Que fait le boucher, rit-il également ? Le silence pour
la plupart des gens n’est pas un prérequis, et nous ne savons plus avec
évidence distinguer le chant du rossignol de celui du merle. Tant qu’il y aura
des arbres en ville, la nuit… Tu as quitté l’île et tu le regrettes déjà ;
la réalité, est-ce cela : des histoires de travailleurs, des sursauts de
désir épuisé ou exaspéré, des désolations individuelles choquées dans la
multitude ? D’invisibles accumulations aux yeux qui ne voient plus ?
Ce qui t’apporte de la joie questionne la nature de ta joie. La poussière
elle-même n’est pas exclue ; non plus que les scénarios désastreux.

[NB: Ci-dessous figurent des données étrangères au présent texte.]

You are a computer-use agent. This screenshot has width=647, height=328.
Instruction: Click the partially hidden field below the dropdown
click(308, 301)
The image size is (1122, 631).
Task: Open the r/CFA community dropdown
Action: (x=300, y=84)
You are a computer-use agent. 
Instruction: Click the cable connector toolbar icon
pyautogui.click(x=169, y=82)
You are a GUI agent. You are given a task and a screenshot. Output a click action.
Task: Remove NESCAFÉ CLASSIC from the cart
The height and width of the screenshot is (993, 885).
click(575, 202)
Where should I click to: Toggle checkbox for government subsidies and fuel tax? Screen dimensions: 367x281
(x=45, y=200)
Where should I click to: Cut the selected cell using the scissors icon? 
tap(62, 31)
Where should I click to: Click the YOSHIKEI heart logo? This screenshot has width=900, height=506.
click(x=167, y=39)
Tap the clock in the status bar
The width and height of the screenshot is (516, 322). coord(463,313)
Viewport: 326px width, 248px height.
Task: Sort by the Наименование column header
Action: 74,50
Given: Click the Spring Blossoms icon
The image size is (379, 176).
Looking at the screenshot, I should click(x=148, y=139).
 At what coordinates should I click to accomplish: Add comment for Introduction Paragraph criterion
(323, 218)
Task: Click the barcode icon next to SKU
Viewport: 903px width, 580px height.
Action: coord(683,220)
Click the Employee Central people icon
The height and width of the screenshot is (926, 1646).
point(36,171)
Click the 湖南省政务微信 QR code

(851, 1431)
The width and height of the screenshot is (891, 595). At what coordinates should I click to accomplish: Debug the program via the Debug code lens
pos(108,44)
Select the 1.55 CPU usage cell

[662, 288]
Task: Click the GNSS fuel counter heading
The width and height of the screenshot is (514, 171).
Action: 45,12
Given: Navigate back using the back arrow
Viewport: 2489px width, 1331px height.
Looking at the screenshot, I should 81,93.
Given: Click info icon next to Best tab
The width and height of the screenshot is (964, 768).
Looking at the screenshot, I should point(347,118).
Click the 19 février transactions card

Contenus par des enclos de barrières métalliques, les sapins décharnés exposent
au regard des enfants leur déchéance, y a-t-il un père Noël pour tolérer
cela ? Y a-t-il un danseur pour slalomer entre les épines et déraper sur
de la fausse neige et des déchets de polystyrène ? Tu dis Pardonne-moi, mes tendons sont blessés et
mon âme à mi-hauteur seulement de la beauté de la tienne, tu dis Je viens de voir un chat écrasé dans la rue
et je n’ai pas su quelle émotion me traversait, tu dis Je ne peux m’empêcher de craindre qu’une seconde de patience soit une
seconde gâchée, et elle te répond : « Ne t’inquiète pas, je
connais la grandeur de ton urgence ». Alors tu ris comme un boucher ou un
bibliothécaire et tu n’ajoutes pas de dernier mot.